Last Friday night, I got a belated invitation from the Uganda Youth Network (UYONET) to deliver a keynote presentation at a post-election dialogue scheduled for Monday, December 19.

Because the invitation was very late, I initially wanted to politely tell the organisers I wouldn’t make it. On a second reflection, however, I agreed. Thus, I had to burn the midnight candle to write the presentation, overnight.

I agreed despite the fact that I would not expect any financial recompense. I consider this part of my duty and obligation to my country, to the horizontal comradeship I share with fellow compatriots. But I thought this was also a great opportunity to try and impress upon a crop of young Ugandans their role and place in shaping national politics and driving the policy agenda for the country.

It appears that the organisers wanted especially to speak to youths associated with the two main opposition parties, the Democratic Party and the Forum for Democratic Change. So, the respective presidents for the two parties, Norbert Mao and Mugisha Muntu, were invited as discussants. Muntu delegated his former leader of opposition, Wafula Oguttu. Mao was patently late for the event but, nevertheless, spoke.
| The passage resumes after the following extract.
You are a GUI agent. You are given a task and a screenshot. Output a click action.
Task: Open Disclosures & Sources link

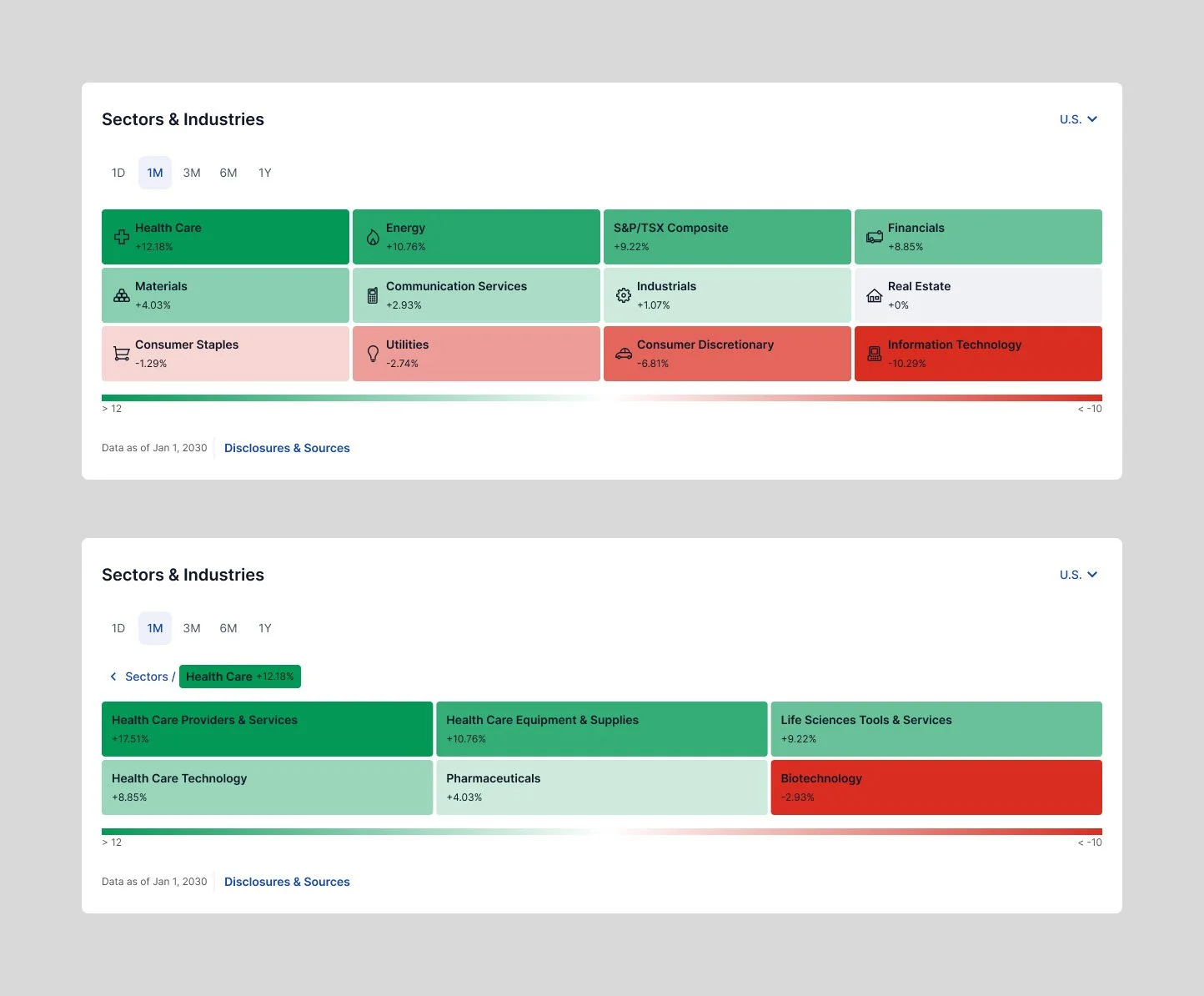pyautogui.click(x=287, y=448)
My message was simple and straightforward: if you must do something about our politics and policies, do it now. You have the fight. Most people who have profoundly influenced their societies and left their footmarks have done so when in the age bracket of 25 and 40.

The adventurism and idealism of youth years easily lead one to dare dream, to take risks, to imagine and act. At 40, the pangs of life start taking a toll and an individual starts thinking about their personal and family priorities.

I told this youth gathering that our country is trapped in corrosive politics and misguided policies. If there is one segment of society with the wherewithal to change the country’s course, it is them. They have the energy and the numbers, the resources and tools to create an impact, both in national politics and economic policy.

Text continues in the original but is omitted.